CellProfiler / python-bioformats

Read and write life sciences file formats
Other
129 stars 45 forks source link

Usage Question on retrieveing relevant metadata #10

Open sebi06 opened 10 years ago

sebi06 commented 10 years ago

Hi,

I am just trying to read the metadata of an CZI file using python-bioformats, but I still struggle a bit. I can read most of the information, but not the one I actually need.

Immersion, LensNA, NominalMagnification, PhysicalSizeX, PhysicalSizeX and PysicalSizeZ

Here is part of the python code:

.... imagefile = r'C:\Users\Sebi\CZI_Read\Z-Stack.czi' omexml = bioformats.get_omexml_metadata(imagefile) md = bioformats.OMEXML(omexml) ...

Whatever I tried, I just did not figure out, why I can not find those entries.
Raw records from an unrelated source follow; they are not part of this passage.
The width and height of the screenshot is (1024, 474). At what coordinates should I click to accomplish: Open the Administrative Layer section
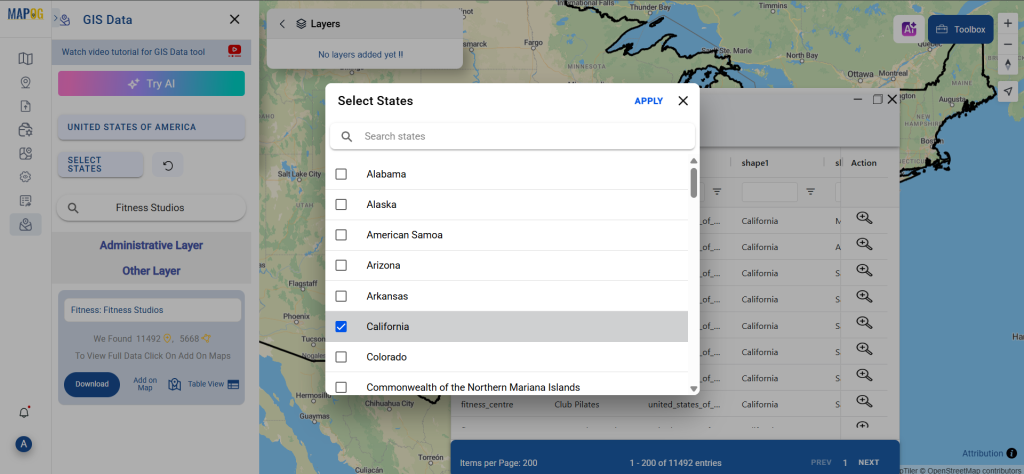[x=151, y=245]
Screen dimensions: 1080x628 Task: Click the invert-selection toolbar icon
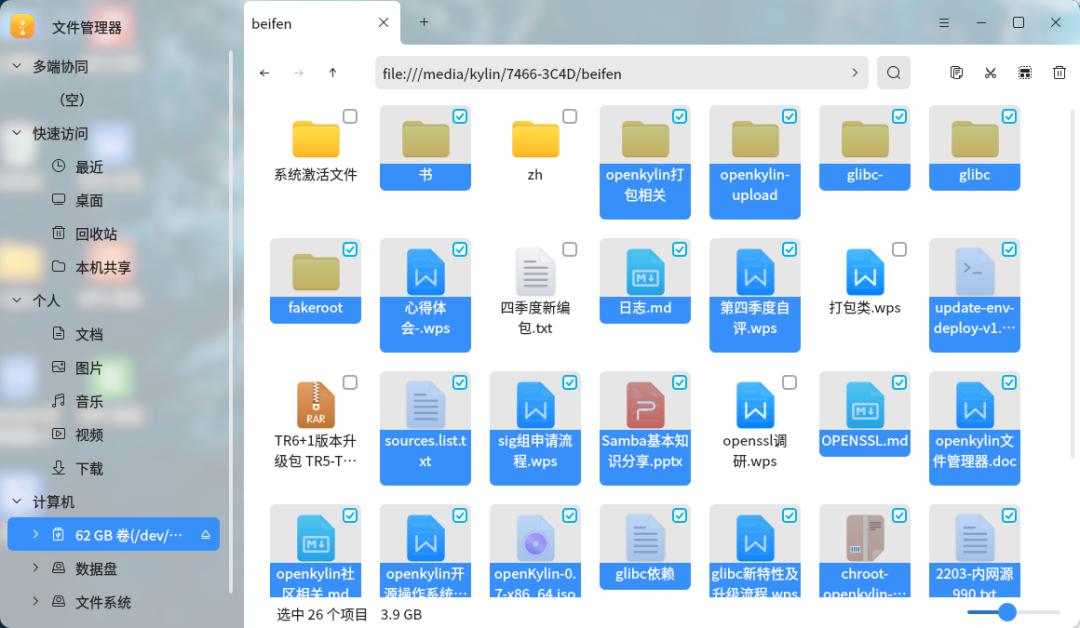pyautogui.click(x=1024, y=72)
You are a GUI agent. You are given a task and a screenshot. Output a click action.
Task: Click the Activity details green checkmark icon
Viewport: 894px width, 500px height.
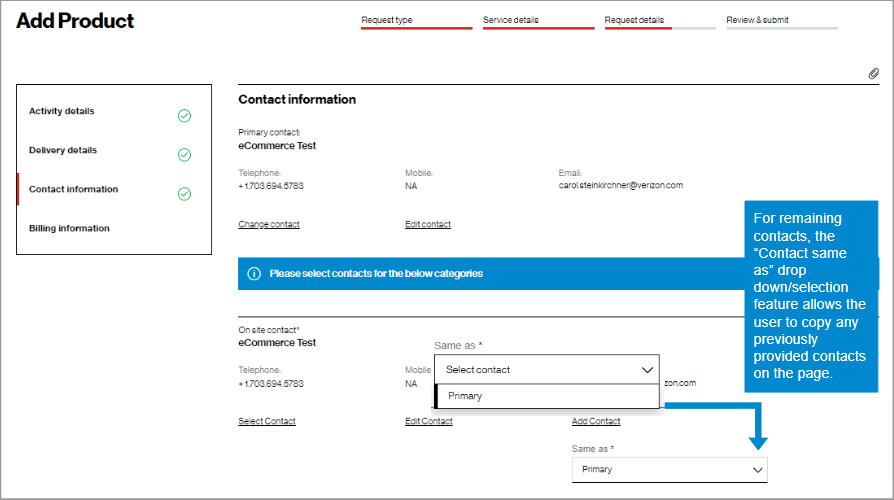tap(184, 116)
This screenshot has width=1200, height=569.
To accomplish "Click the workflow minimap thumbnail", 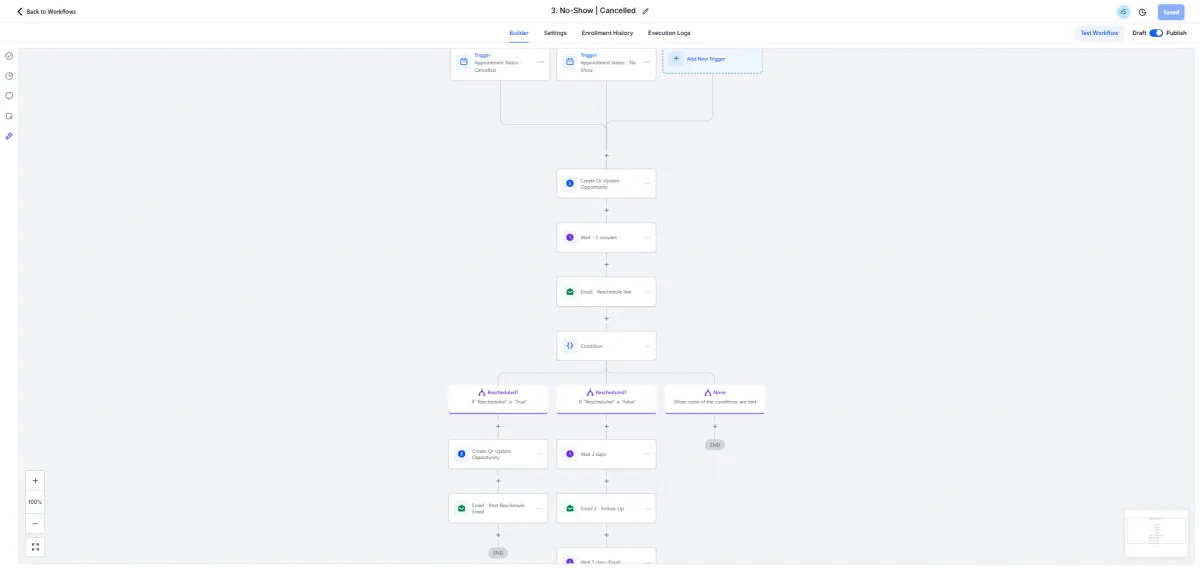I will coord(1155,535).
And when I tried to parse the XML via ElementTree (per hand) I got stuck with invalid tokens ('µm') somewhere.

Can you point me into the right direction?

Cheers, Sebi

Here is the file:

https://dl.dropboxusercontent.com/u/623476/Z-Stack_3slices_dz%3D1.5um.czi


I know that BioFormats itself when used from Fiji gives me:

https://dl.dropboxusercontent.com/u/623476/OMEXML.txt

LeeKamentsky commented 10 years ago

Hey Sebi, Easy fix. It looks like Bio-formats has improved their support for CZI and you can use their new Jar in python-bioformats. I got bioformats_package.jar from here: http://downloads.openmicroscopy.org/bio-formats/5.0.2/artifacts/bioformats_package.jar

I then started the javabridge like this:

import javabridge
javabridge.start_vm(class_path = [<path to bioformats_package.jar>] + javabridge.JARS)

and when I read the OMEXML with bioformats, your fields were there. Hope you can reproduce that. You can close this issue if it works for you.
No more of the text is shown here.